Characteristic space of orbits of Morse-Smale diffeomorphisms on surfaces

TL;DR

This paper investigates the conditions under which the characteristic space of orbits for Morse-Smale diffeomorphisms on surfaces is connected, revealing that certain non-orientability or heteroclinic points lead to disconnected spaces.

Contribution

It constructively demonstrates that violating specific conditions results in Morse-Smale diffeomorphisms on surfaces with disconnected characteristic spaces of orbits.

Findings

Connected characteristic space exists for orientation-preserving gradient-like diffeomorphisms on orientable surfaces.

Violating conditions like non-orientability or presence of heteroclinic points causes disconnection.
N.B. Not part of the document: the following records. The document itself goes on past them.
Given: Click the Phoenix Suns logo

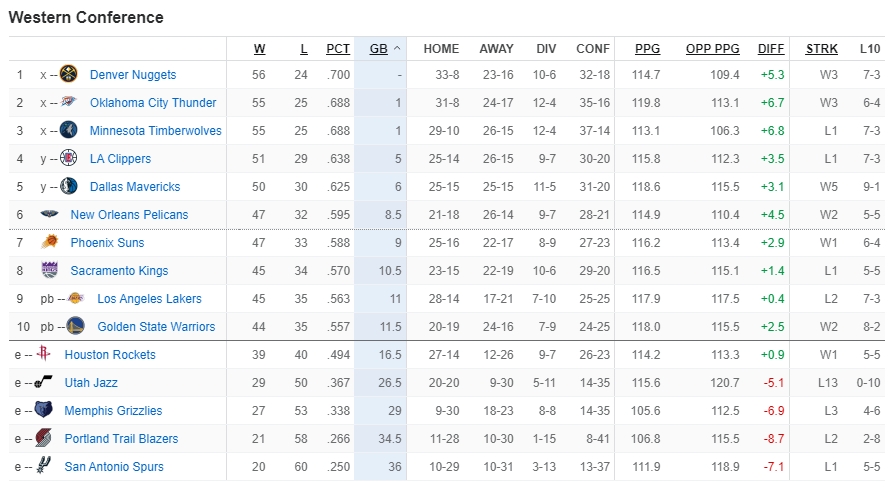Looking at the screenshot, I should (x=50, y=243).

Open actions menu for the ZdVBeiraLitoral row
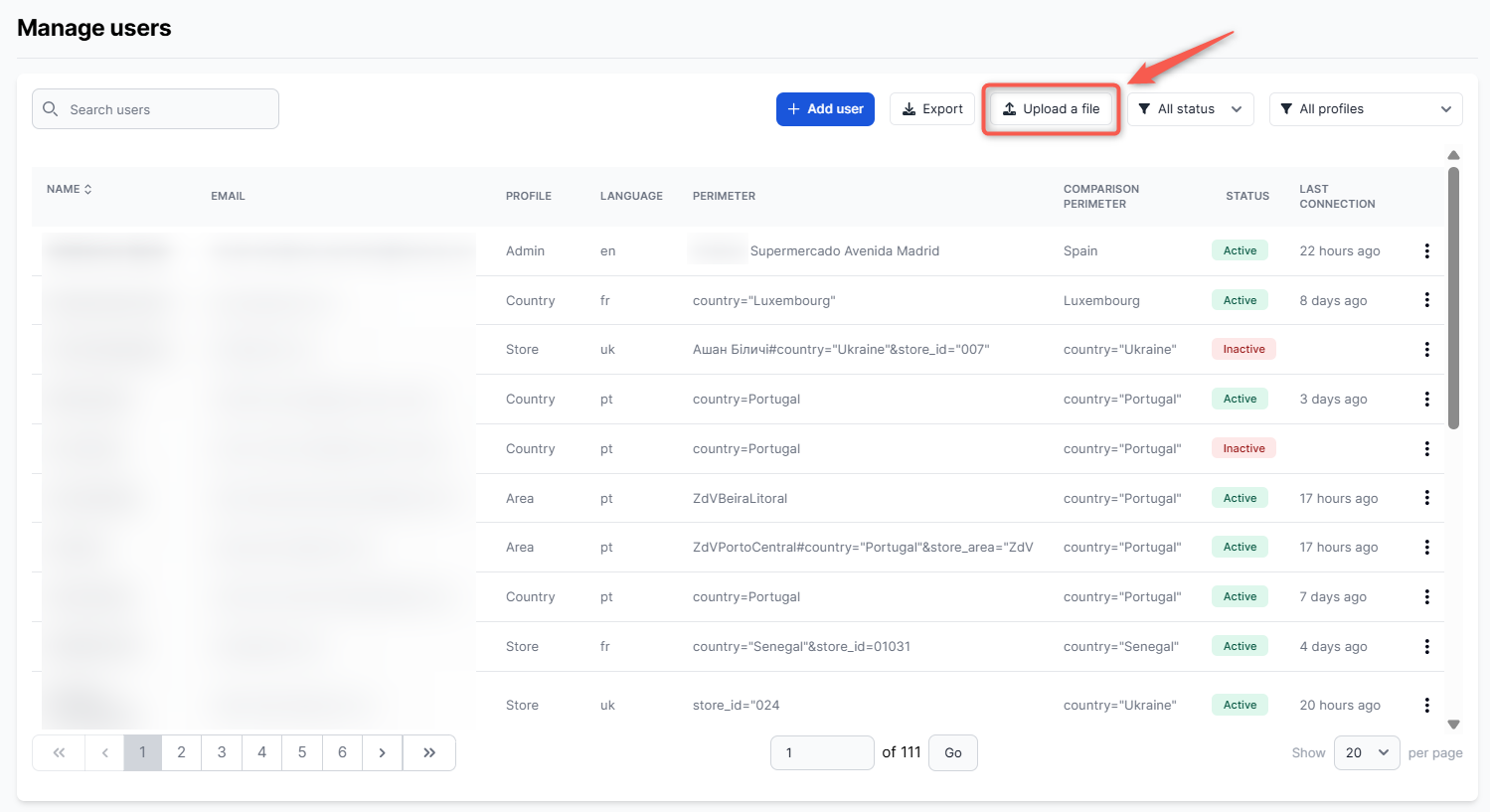1426,498
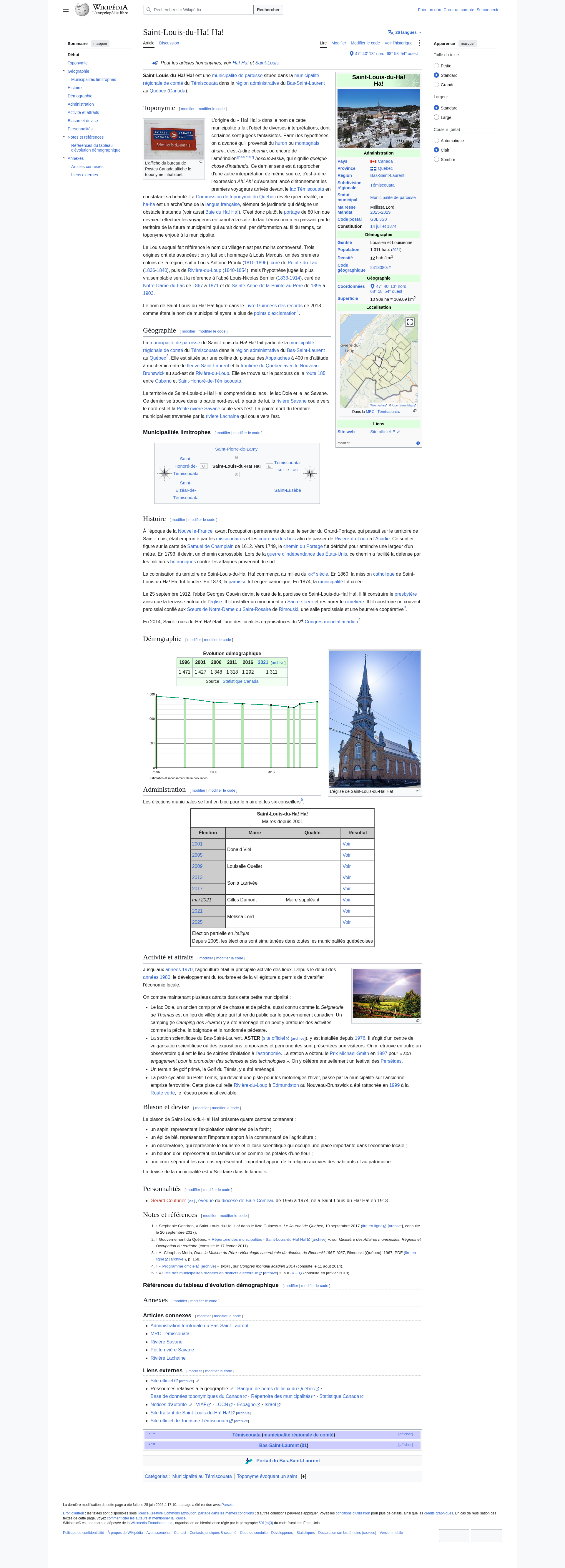Enlarge the map with fullscreen icon
Image resolution: width=565 pixels, height=1568 pixels.
[410, 321]
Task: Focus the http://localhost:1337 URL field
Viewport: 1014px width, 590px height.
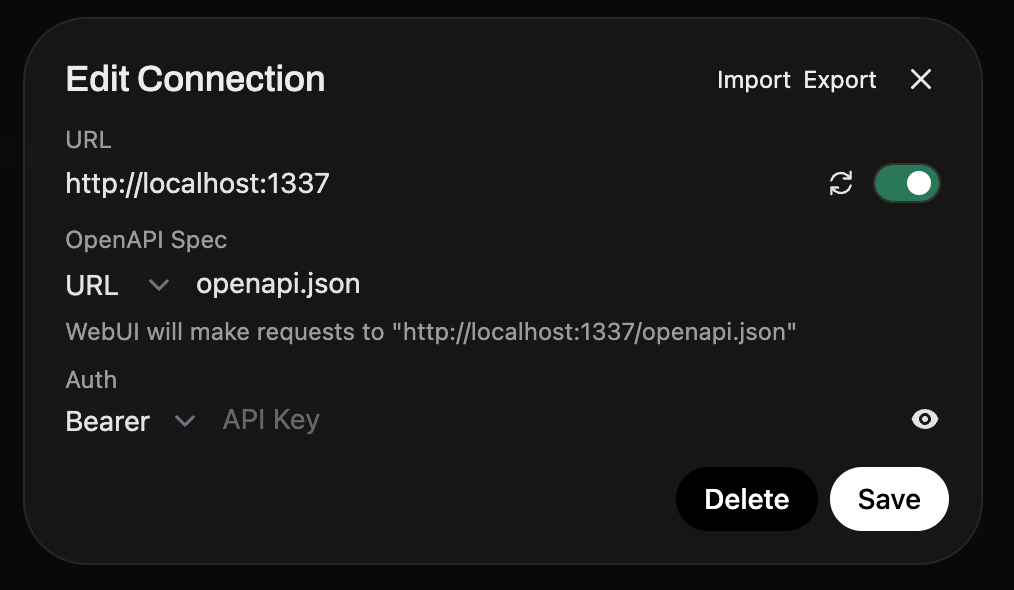Action: click(400, 183)
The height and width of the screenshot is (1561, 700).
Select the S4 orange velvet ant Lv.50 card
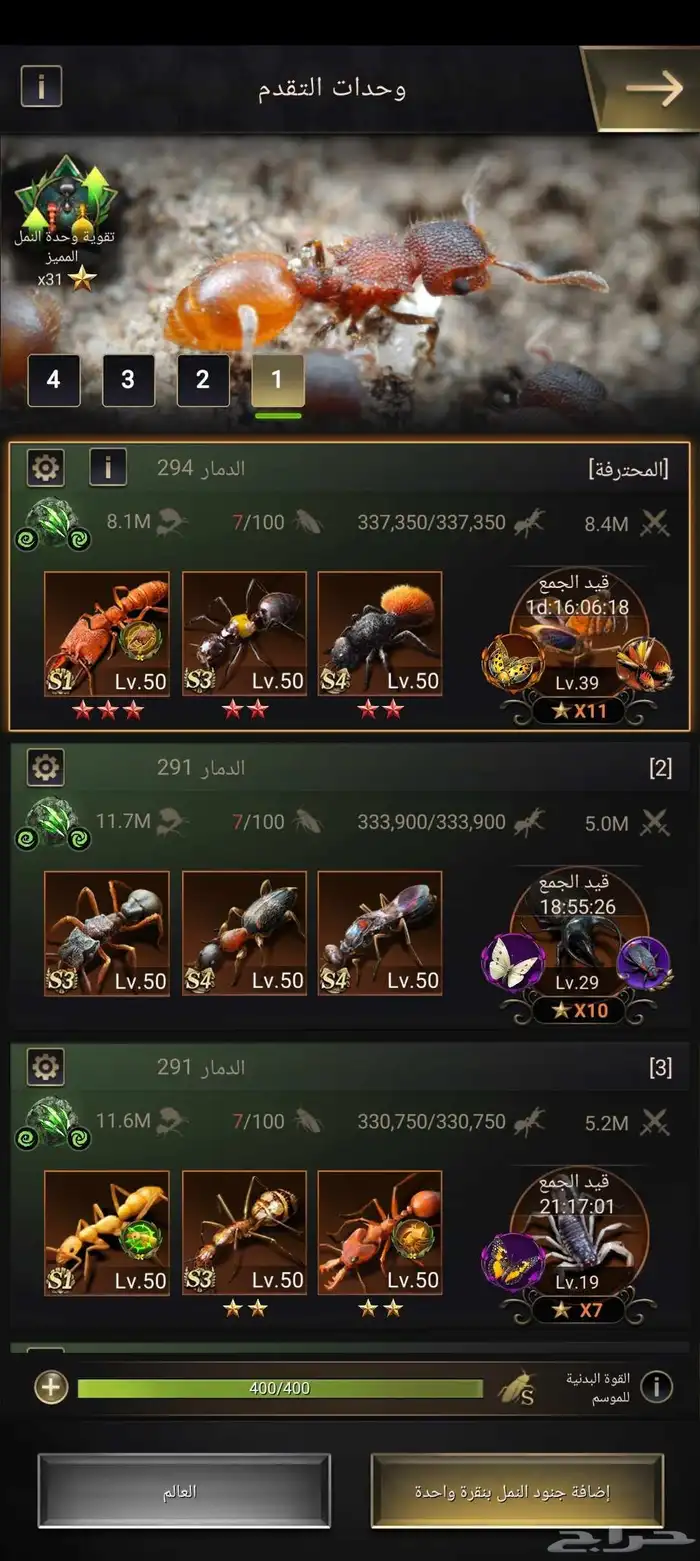pyautogui.click(x=380, y=634)
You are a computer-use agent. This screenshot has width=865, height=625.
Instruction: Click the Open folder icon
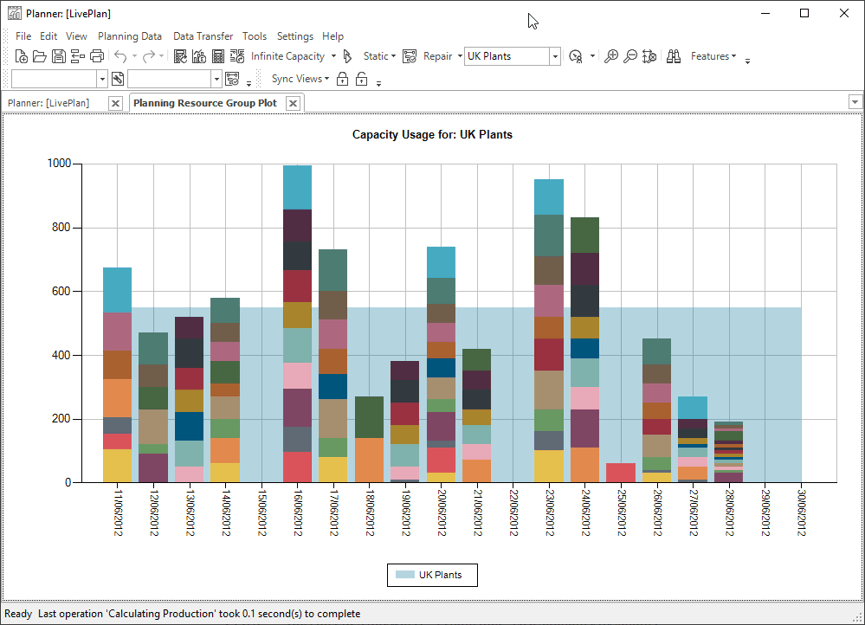pos(40,57)
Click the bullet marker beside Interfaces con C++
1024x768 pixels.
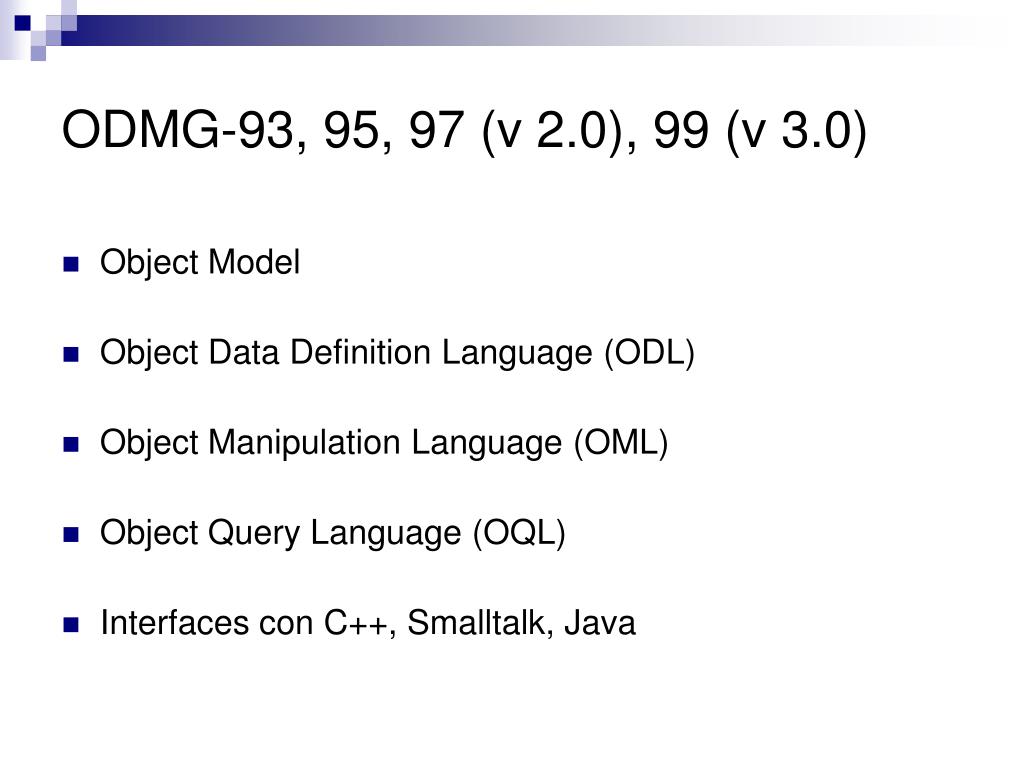(71, 624)
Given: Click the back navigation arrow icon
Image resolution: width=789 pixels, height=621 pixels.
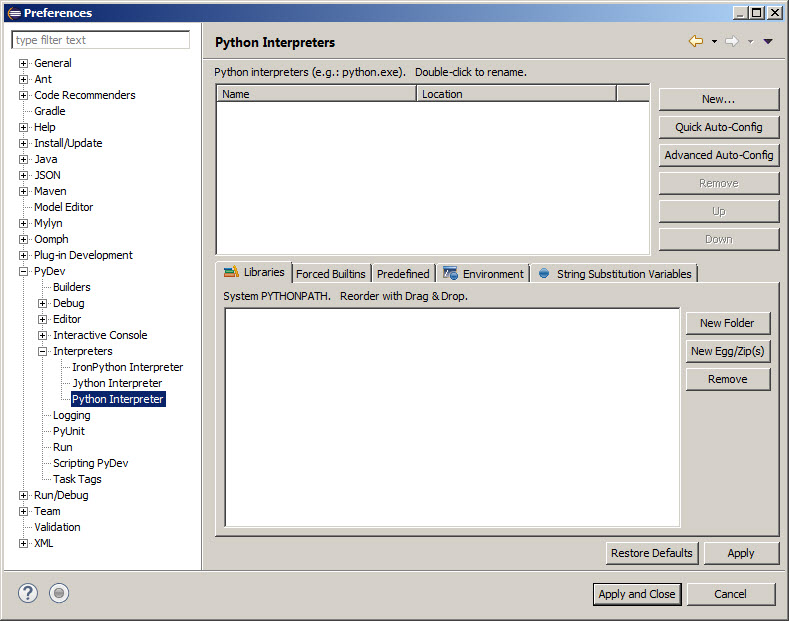Looking at the screenshot, I should point(696,41).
The work provides a constructive approach to understanding the topology of orbit spaces in Morse-Smale systems.

Abstract

The classical approach to the study of dynamical systems consists in representing the dynamics of the system in the form of a "source-sink", that means identifying an attractor-repeller pair, which are attractor-repellent sets for all other trajectories of the system. If there is a way to choose this pair so that the space orbits in its complement (the characteristic space of orbits) is connected, this creates prerequisites for finding complete topological invariants of the dynamical system. It is known that such a pair always exists for arbitrary Morse-Smale diffeomorphisms given on any manifolds of dimension $n \geqslant 3$. Whereas for $n=2$ the existence of a connected characteristic space has been proved only for orientation-preserving gradient-like (without heteroclinic points) diffeomorphisms defined on an orientable surface. In the present work, it is constructively shown that the violation of at least one of the above conditions (absence of heteroclinic points, orientability of a surface, orientability of a diffeomorphism) leads to the existence of Morse-Smale diffeomorphisms on surfaces that do not have a connected characteristic space of orbits.